Born in 1964 in Port of Spain, Trinidad and Tobago, Thomasos emigrated with her family to Canada in 1970, settling in Mississauga, Ontario. Earning her Bachelor of Arts in painting and art history at the University of Toronto in 1987, she went on to receive her MFA in painting and sculpture at the Yale School of Art in 1989.

Her works are accomplished in a semi-abstract style and focus on urban landscapes while conveying themes of slavery, confinement and the story of African and Asian Diaspora. Political in nature, her works were inspired by her extensive travel and development of rapidly growing communities imploring the viewer to consider mass organization as forms and figures stack on top of one another.
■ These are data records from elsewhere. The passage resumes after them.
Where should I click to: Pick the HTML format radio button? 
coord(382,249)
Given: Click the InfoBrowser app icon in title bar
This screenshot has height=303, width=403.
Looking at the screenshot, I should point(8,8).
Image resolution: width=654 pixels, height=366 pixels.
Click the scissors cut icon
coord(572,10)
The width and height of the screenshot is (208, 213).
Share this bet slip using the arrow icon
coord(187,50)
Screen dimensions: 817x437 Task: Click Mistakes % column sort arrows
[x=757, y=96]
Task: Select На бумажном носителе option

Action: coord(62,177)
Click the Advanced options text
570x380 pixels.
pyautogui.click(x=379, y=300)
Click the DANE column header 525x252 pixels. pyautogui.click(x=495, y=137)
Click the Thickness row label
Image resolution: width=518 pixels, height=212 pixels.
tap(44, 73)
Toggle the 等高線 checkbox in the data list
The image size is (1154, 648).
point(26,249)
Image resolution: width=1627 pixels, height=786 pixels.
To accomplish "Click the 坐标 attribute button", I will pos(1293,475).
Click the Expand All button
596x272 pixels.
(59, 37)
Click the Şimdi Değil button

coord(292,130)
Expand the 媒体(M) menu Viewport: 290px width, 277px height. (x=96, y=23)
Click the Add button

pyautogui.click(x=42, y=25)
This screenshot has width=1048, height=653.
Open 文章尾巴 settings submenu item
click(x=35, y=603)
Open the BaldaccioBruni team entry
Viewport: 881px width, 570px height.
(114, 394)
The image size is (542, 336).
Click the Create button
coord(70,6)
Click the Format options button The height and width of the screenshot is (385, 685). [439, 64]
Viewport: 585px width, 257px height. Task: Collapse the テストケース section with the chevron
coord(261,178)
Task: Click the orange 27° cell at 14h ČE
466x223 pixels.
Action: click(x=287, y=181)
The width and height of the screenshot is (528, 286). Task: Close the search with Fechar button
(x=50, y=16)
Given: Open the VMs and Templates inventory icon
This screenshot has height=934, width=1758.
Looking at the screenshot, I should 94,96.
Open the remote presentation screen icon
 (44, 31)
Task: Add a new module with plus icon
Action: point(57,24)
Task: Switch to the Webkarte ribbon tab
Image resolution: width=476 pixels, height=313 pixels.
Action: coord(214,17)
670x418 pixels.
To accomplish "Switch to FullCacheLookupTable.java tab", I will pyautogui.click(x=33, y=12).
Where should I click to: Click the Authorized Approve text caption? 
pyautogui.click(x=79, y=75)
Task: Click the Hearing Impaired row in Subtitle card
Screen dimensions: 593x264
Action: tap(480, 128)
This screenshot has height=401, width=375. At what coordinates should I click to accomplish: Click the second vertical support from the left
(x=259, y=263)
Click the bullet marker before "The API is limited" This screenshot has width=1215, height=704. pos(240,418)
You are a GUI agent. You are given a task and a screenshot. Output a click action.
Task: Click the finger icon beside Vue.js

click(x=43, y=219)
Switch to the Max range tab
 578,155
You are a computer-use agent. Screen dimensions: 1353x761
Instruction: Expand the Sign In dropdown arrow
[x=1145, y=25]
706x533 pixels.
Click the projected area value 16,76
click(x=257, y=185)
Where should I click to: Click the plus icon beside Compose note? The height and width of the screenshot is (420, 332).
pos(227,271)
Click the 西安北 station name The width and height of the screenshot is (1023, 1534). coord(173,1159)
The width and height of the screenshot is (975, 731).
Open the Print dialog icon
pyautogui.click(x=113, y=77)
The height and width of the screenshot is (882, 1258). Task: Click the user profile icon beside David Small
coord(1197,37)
There is a nod to architectural drawings and blue prints with an emphasis on line and geometry in her works with a strong trace of the artist's gesture.

Thomasos was a professor at the Tyler School of Art at Temple University in Philadelphia, and then (beginning in 1995), Associate Professor of Art at  Rutgers University's Arts, Culture and Media Department. She was awarded a 1997 Guggenheim Fellowship, a 1999 Canada Council Millennium Grant, a Pew Fellowship in the Arts, a Joan Mitchell Foundation Award in Painting and completed a travel residency at the American Academy in Rome.  The artist passed away unexpectedly from an allergic reaction during a medical procedure in 2012 in New York.